> [Data]

— START —

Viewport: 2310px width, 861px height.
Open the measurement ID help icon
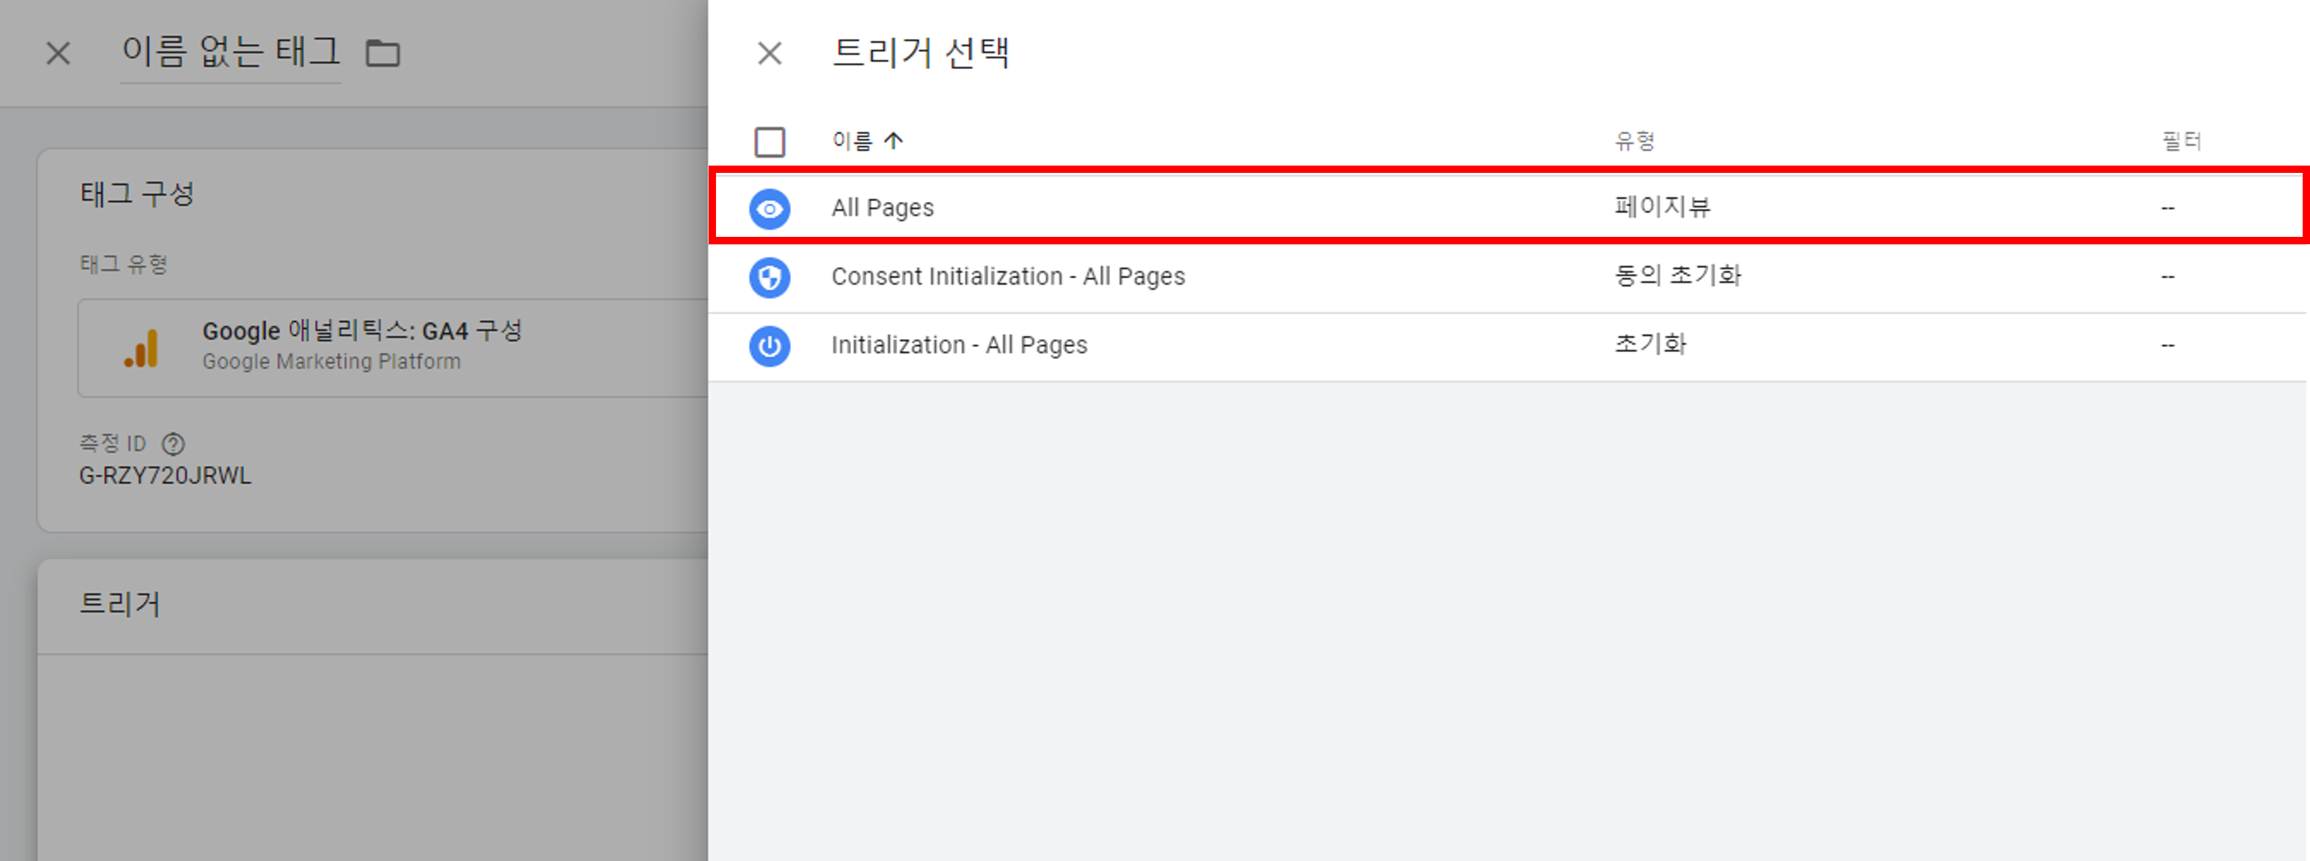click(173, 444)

— END —
— START —

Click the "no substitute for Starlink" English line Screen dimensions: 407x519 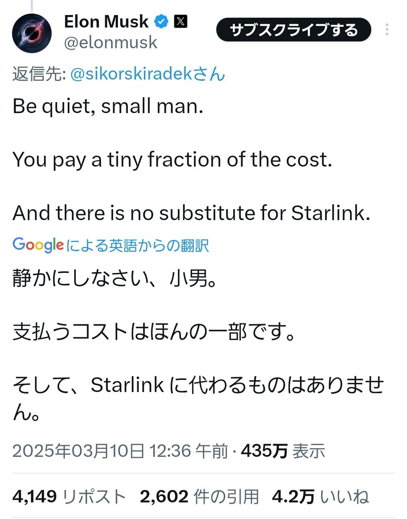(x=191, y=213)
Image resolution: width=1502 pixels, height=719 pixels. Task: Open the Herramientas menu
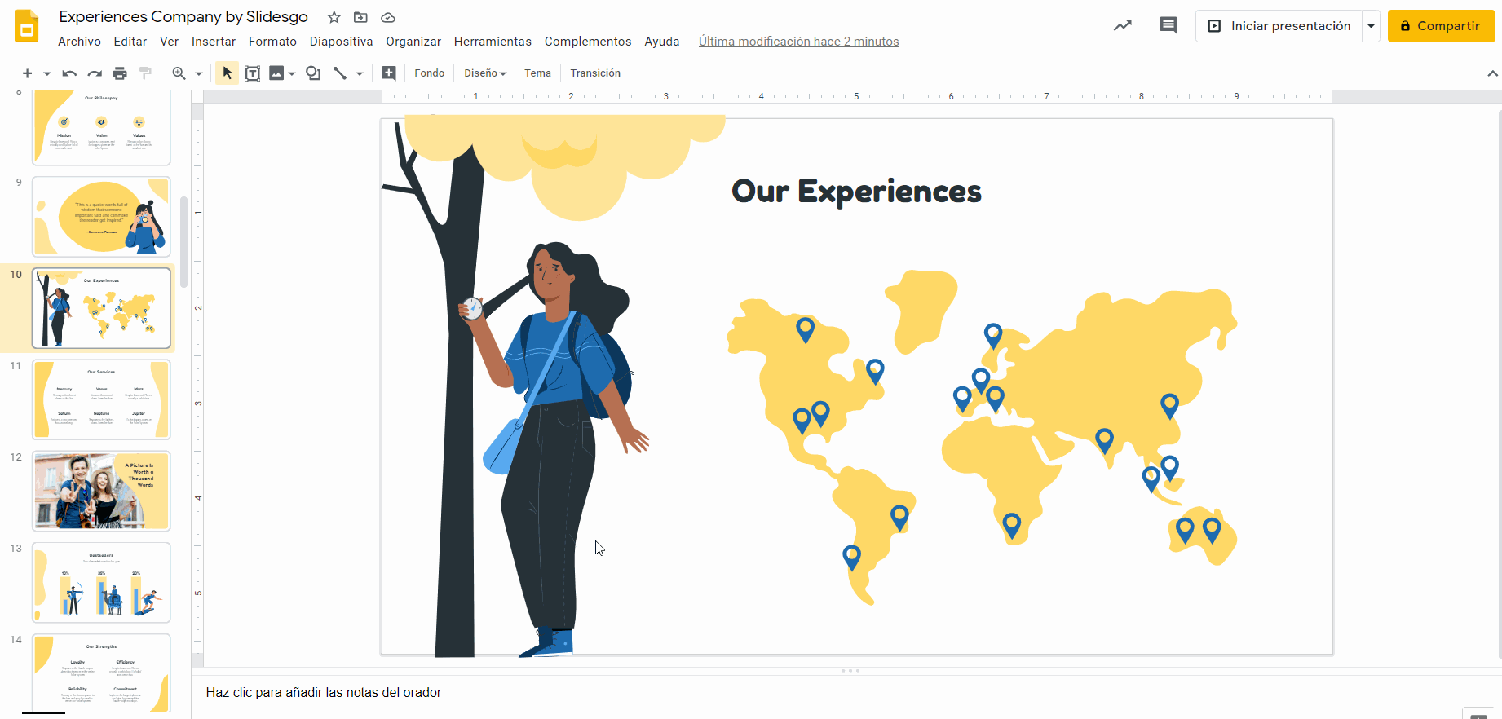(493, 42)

— END —
— START —

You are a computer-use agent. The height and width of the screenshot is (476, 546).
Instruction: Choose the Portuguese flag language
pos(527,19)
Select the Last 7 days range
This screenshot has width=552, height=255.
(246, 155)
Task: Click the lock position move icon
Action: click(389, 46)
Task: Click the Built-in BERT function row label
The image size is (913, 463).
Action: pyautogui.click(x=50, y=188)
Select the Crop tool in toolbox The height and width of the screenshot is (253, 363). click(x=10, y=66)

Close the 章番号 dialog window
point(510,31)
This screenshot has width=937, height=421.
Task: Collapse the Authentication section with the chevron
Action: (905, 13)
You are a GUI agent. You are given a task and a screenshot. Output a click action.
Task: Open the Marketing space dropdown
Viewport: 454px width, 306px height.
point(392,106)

— END —

> [Objective] Pull out each line of the entries above that contains the word "agent".

> [Final result]
You are a computer-use agent. The height and width of the screenshot is (476, 546).
You are a GUI agent. You are given a task and a screenshot. Output a click action.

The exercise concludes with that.